The ANN Construction and Analysis

Under the condition that the ratio of the training set to the test set was 7:3, different ANN algorithms (BP and RBF) and technical routes introduced in Materials and Methods were applied to construct ANN models for predicting RMCM in regional sites, respectively, as shown in Figures 3, 4.

Figure 3

The ANN model based on the BP algorithm.

Figure 4

The ANN model based on the RBF algorithm.

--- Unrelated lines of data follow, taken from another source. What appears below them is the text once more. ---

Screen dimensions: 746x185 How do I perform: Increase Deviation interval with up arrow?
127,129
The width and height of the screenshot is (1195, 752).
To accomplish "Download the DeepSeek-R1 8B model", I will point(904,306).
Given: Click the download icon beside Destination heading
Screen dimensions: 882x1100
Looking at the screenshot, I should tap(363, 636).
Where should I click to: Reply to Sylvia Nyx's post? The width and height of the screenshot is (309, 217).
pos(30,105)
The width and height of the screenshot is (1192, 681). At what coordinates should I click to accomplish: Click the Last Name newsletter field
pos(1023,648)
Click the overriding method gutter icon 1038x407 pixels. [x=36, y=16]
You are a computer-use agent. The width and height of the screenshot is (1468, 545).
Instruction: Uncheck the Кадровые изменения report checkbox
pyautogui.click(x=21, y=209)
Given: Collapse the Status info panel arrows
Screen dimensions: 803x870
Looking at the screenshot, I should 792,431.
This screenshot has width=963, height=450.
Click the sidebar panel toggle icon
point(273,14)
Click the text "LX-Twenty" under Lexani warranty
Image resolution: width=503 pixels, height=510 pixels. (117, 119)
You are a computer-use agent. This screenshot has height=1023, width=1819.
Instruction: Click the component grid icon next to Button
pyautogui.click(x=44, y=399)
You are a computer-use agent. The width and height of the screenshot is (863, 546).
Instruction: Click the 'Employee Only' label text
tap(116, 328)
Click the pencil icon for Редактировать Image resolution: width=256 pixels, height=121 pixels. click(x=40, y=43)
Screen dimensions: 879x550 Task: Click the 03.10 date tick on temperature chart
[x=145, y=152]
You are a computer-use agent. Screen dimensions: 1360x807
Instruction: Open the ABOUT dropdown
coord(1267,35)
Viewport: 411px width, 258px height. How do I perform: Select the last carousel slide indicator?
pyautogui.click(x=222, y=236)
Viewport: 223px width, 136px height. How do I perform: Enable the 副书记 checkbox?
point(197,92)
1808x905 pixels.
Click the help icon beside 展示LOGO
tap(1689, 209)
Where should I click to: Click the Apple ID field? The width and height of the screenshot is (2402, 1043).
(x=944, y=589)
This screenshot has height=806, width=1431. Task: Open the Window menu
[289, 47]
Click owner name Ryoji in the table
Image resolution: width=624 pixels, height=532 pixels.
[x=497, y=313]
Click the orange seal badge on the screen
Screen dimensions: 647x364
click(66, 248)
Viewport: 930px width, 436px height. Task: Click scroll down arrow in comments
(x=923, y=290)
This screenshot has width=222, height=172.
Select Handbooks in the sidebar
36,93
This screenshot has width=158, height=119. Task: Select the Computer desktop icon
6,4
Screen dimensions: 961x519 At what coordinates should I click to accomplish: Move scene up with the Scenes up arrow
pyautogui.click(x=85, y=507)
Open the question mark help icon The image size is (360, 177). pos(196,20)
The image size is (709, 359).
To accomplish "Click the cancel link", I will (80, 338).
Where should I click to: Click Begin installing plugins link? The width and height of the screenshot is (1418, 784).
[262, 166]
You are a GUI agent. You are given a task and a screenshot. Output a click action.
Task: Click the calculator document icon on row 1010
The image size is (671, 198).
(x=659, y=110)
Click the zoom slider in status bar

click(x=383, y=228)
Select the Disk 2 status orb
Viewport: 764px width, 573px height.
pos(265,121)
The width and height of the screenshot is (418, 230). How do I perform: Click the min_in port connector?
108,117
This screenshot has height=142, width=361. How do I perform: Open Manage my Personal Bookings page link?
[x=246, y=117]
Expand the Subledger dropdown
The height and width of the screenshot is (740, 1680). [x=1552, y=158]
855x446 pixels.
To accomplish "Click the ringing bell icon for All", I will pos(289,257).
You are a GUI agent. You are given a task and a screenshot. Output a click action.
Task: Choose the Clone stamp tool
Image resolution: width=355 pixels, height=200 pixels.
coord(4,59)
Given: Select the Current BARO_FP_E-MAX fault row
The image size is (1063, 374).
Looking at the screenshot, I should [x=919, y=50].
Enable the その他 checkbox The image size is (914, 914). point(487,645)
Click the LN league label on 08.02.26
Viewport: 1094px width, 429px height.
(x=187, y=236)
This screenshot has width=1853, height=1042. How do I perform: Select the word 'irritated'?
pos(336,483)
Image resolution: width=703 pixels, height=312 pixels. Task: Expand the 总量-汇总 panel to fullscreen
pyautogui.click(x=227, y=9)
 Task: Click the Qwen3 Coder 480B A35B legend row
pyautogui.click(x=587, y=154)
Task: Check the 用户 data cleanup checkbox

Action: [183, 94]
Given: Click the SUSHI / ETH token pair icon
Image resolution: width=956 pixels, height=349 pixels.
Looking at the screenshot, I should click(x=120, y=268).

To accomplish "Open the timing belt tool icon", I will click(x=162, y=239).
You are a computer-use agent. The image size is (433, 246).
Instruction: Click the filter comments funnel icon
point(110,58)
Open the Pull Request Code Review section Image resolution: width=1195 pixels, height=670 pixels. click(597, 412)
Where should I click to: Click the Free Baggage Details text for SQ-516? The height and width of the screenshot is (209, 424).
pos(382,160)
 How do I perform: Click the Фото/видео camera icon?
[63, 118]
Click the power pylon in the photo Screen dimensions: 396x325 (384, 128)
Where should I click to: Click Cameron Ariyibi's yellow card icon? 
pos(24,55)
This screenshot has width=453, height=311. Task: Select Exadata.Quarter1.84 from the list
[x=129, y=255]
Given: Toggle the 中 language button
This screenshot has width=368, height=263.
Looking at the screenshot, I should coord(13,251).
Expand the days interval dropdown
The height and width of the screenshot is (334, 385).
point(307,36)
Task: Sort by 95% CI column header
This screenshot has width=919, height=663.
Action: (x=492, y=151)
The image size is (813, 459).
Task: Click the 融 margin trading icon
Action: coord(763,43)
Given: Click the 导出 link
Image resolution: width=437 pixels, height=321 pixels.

The ANN model based on the BP algorithm. The ANN model based on the RBF algorithm.

Materials and Methods

It can be seen from Figures 3, 4 that both RBF–ANN and BP–ANN are non-linear multilayer feedforward networks, but there are significant differences in network structure and training algorithm. In terms of the network structure, BP–ANN is the application of the gradient descent method in a multi-layer feedforward network, where synaptic weight connection is implemented between the input layer, hidden layer, and output layer units. While for RBF-ANN, a direct connection is implemented between the input layer and hidden layer units, and a synaptic weight connection is implemented between hidden layer and output layer units. In terms of the training algorithm, BP–ANN is to solve the minimum problem of the error function. The hidden layer adopts the hyperbolic tangent activation function, and the output layer adopts the softmax activation function. By using the forward propagation of information (randomly given weights and thresholds) and the backward propagation of error, the weights and thresholds of neurons in each layer are repeatedly corrected and adjusted in training until the error function drops to an acceptable level. The transformation of RBF–ANN from the input space to the hidden layer space is non-linear. The hidden node uses the distance function (Euclidean distance) as the basis function, and the hidden layer uses the standardized RBF (softmax) as the activation function so that the activation of all hidden units is standardized to 1. The input vector is directly mapped to the hidden space (without weight connection), and the output layer uses the softmax activation function.

Results and Discussion

Comparison of Prediction Performance of Different DT Algorithms

To evaluate the difference between the predicted classification and the real classification of the DT model constructed in Section The DT Construction and Analysis, ACC, PRE, REC, and F1 of different DT algorithms (CHAID, E-CHAID, and CART) are studied, as shown in Figure 5.

Figure 5

The prediction performance evaluation for DT of CHAID, E-CHAID, and CART [(A) training database; (B) validation database].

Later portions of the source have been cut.